At sentencing, the district court concluded that because drug quantity had not been submitted to the jury, in proving drug quantity as a guidelines factor, the government was required to establish quantity beyond a reasonable doubt. The district court concluded that only 25 ounces of PCP had been proven beyond a reasonable doubt and did not take into account the additional PCP mailings to which Tatum had testified. The district court determined that under the sentencing guidelines, the range for 25 ounces of PCP and a criminal history category I was 78-97 months imprisonment. The district court adopted the government’s statement that PCP was a Schedule III controlled substance and that the statutory maximum penalty was five years. The district court imposed a 60-month sentence as to the conspiracy count and a consecutive 37-month sentence as to the attempted possession for distribution count, for a cumulative sentence at the high end of the guidelines.
ISSUES ON APPEAL
On appeal, Gill argues that the search of the package violated the Fourth Amendment because a founded suspicion did not exist to justify the initial detention of the package and because too much time had elapsed between the initial detention and its subsequent search. Gill also argues that the district court erred in imposing consecutive sentences.

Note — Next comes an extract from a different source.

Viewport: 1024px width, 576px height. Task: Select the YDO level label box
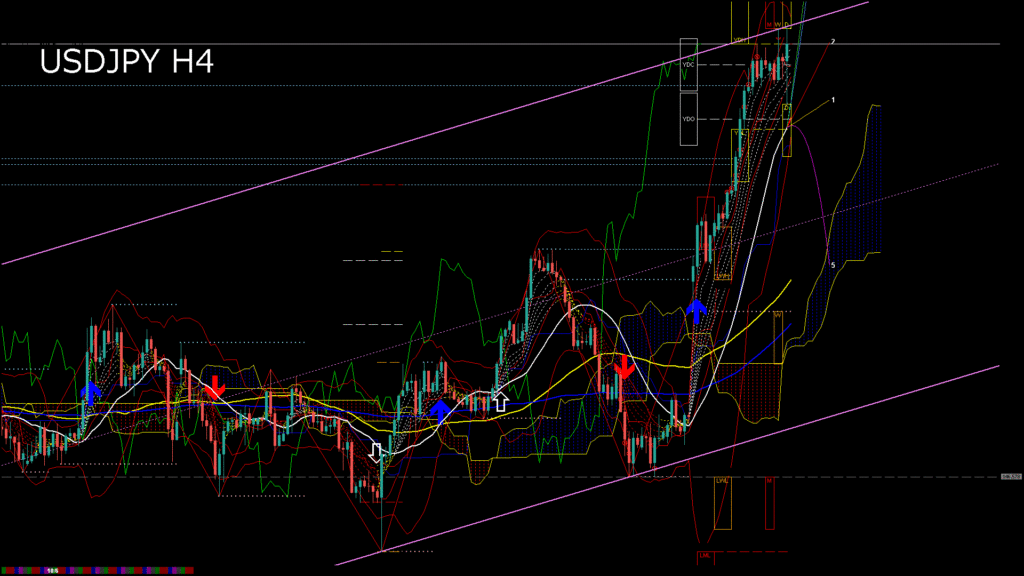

In its cross-appeal, the government argues that the district court erred when it considered only the quantity of PCP proven beyond a reasonable doubt rather than the quantity proven by a preponderance of the evidence.
A. RULING ON MOTION TO SUPPRESS
This matter involves the detention of mail when it is suspected that a controlled substance is contained therein.
1. Standard of Review
A district court’s decision to deny a motion to suppress evidence is reviewed de novo and the district court’s factual findings are reviewed for clear error. United States v. Murillo, 255 F.3d 1169, 1174 (9th Cir.2001) (citation omitted). “A warrantless seizure and detention presents a mixed question of law and fact reviewed de novo.” United States v. Aldaz, 921 F.2d 227, 229 (9th Cir.1990) (citation omitted), cert. denied, 501 U.S. 1207, 111 S.Ct. 2802, 115 L.Ed.2d 975 (1991).
First-class mail, such as letters and sealed packages, is protected by the Fourth Amendment from unreasonable search and seizure. United States v. Van Leeuwen, 397 U.S. 249, 251, 90 S.Ct. 1029, 25 L.Ed.2d 282 (1970). “Postal authorities may seize and detain packages if they have a reasonable and articulable suspicion of criminal activity.” Aldaz, 921 F.2d at 229 (citations omitted). A reasonable suspicion “is formed by specific, articulable facts which, together with objective and reasonable inferences, form the basis for suspecting that the particular person [or object] detained is [involved] in criminal activity.” United States v. Lopez-Soto, 205 F.3d 1101, 1105 (9th Cir.2000) (citations and internal quotations omitted).5
Gill contends that the detention of the package was not supported by a reasonable suspicion and therefore violated the Fourth Amendment. However, by the time Officer Jaworowski detained the package long enough to send it to Officer Erdahl in Seattle, a reasonable suspicion existed. The excessive wrapping of the package, the furtive movements of the mailer, the use of aliases as to the sender and addressee, and the fact that the sender resided at a different address than the return address all contributed to a reasonable suspicion for detention of the package.
Gill also argues that the length of time the package was detained before a search warrant was obtained was unreasonable. Gill contends that the fact that the package was sent by express mail is yet another reason why the length of the delay was unreasonable.
Here, the package was mailed on late Thursday afternoon and was opened pursuant to a search warrant on the following Wednesday morning. Although Gill maintains that this delay was particularly egregious because the package was sent by express mail, this Court has stated that “the main Fourth Amendment interest in a mailed package attaches to the privacy of its contents, not the speed with which it is delivered.” United States v. Hillison, 733 F.2d 692, 696 (9th Cir.1984) (nine hour delay reasonable) (citation omitted). See also Van Leeuwen, 397 U.S. at 253, 90 S.Ct. 1029 (29 hour detention of packages sent by first class mail not unreasonable); Aldaz, 921 F.2d at 229-31 (five day delay not unreasonable).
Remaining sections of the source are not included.